What actually changed?

The rename is the most visible part. Under the XLS-0095 spec, the core server binary moved from Rippled to XRPLD, and the default config file switched from rippled.cfg to xrpld.cfg. That affects configuration paths, database directories, and server metadata, so validators and node operators must update their deployment scripts before migrating. The change is cosmetic for token holders but symbolic for the network: it strips Ripple's name off community-maintained software and reinforces the separation between the company and the open-source ledger.

Beyond the name, v3.2.0 retires a stack of amendments that have been active for more than two years and continues breaking the codebase into smaller modules. The release also projects a 30% to 40% reduction in memory usage, though that figure comes from developer commentary and secondary coverage rather than published benchmarks. There is a new configurable block-size option for storage, and the default peering port has moved from 51235 to 2459.

Why the security fixes are the real story

The upgrade also ships a new amendment, fixCleanup3_2_0, and this is where its most consequential work sits. It bundles targeted bug fixes and new checks across the ledger's newer building blocks:

  • Precision and rounding fixes for Single Asset Vaults and the Lending Protocol
  • Validation for non-canonical Multi-Purpose Token (MPT) amounts
  • A zero DomainID check for permissioned domains
  • A fix for an invariant that was firing incorrectly on valid offer deletions
  • A new AccountRootsDeletedClean invariant that makes sure deleted accounts leave no stray artifacts behind

None of these are features. They are the plumbing that keeps on-chain lending, vaults, and tokenized assets behaving correctly under real money. The Lending Protocol also passed an independent security audit ahead of the release, and @Ripple has publicly backed the amendment, which adds confidence around the changes. The work builds directly on v3.1.3, the May cleanup that handled expired NFT offers, vault bugs, and lending accounting.

What does it mean for retail?

Directly, not much. If you hold or send XRP, v3.2.0 does not add anything you will notice. Its value is indirect. The vaults, lending markets, and MPTs that these fixes shore up are the same primitives that wallets and apps are starting to expose to ordinary users. As those integrations arrive, the payoff is more reliable lending markets and tokenized-asset products sitting on code that has been audited and patched, not on rough edges.

Developer-facing changes help here too. A new flag lets apps pull XRPL protocol and server definitions without a live server connection, which makes it easier to build wallets, explorers, and APIs. XRPL also gained support for the x402 payment standard, letting AI agents pay for services using $XRP or $RLUSD.

The stablecoin backdrop

The timing matters because v3.2.0 lands as XRPL's dollar layer expands rapidly. Stablecoin supply on the ledger has climbed past $908 million, up more than 20% over the past month, and is closing in on the $1 billion mark that analysts have flagged as the next real test of the trend.

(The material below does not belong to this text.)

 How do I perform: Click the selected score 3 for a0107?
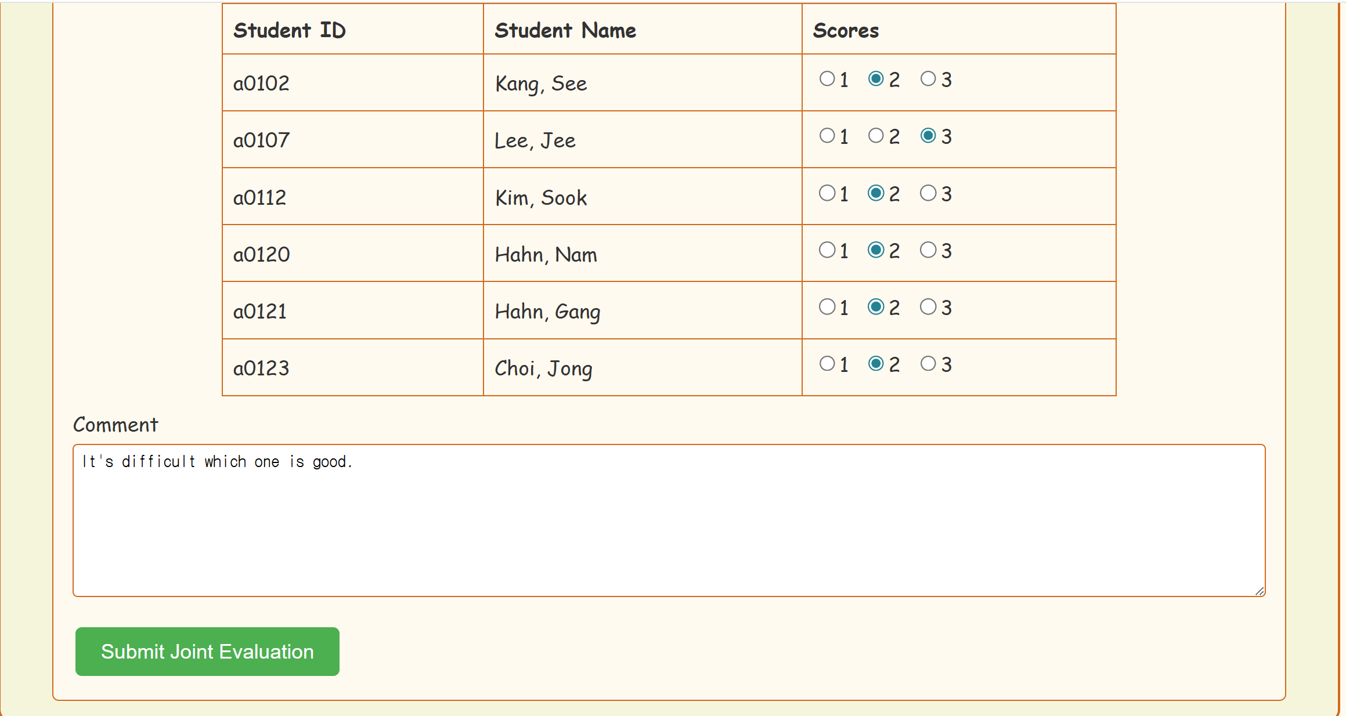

Ripple's RLUSD is doing nearly all of the work, accounting for roughly 94% of the ledger's stablecoins. XRPL now hosts about 51.7% of RLUSD's total circulation, more than sits on Ethereum, according to data from treasury firm Evernorth. 

Where the upgrade stands

Adoption is climbing but not finished. XRPL Operations (@XRPLOperations) put network adoption at 42% this week, and XRPL Explorer data shows 84 trusted validators, or 55.63% of the set, running xrpld v3.2.0. But running the new server is not the same as approving the amendment it carries: validators cast a separate vote on fixCleanup3_2_0, and support there sits near 40%, short of the 80% supermajority it must hold for two straight weeks to activate. That some validators have upgraded without yet voting the amendment through reflects a deliberate, safety-first pace rather than a stalled rollout. 

That split is the current tension. The server software is live and spreading, but the amendment bundled with it isn't active yet, and node operators who delay upgrading risk running incompatible software once the vote clears.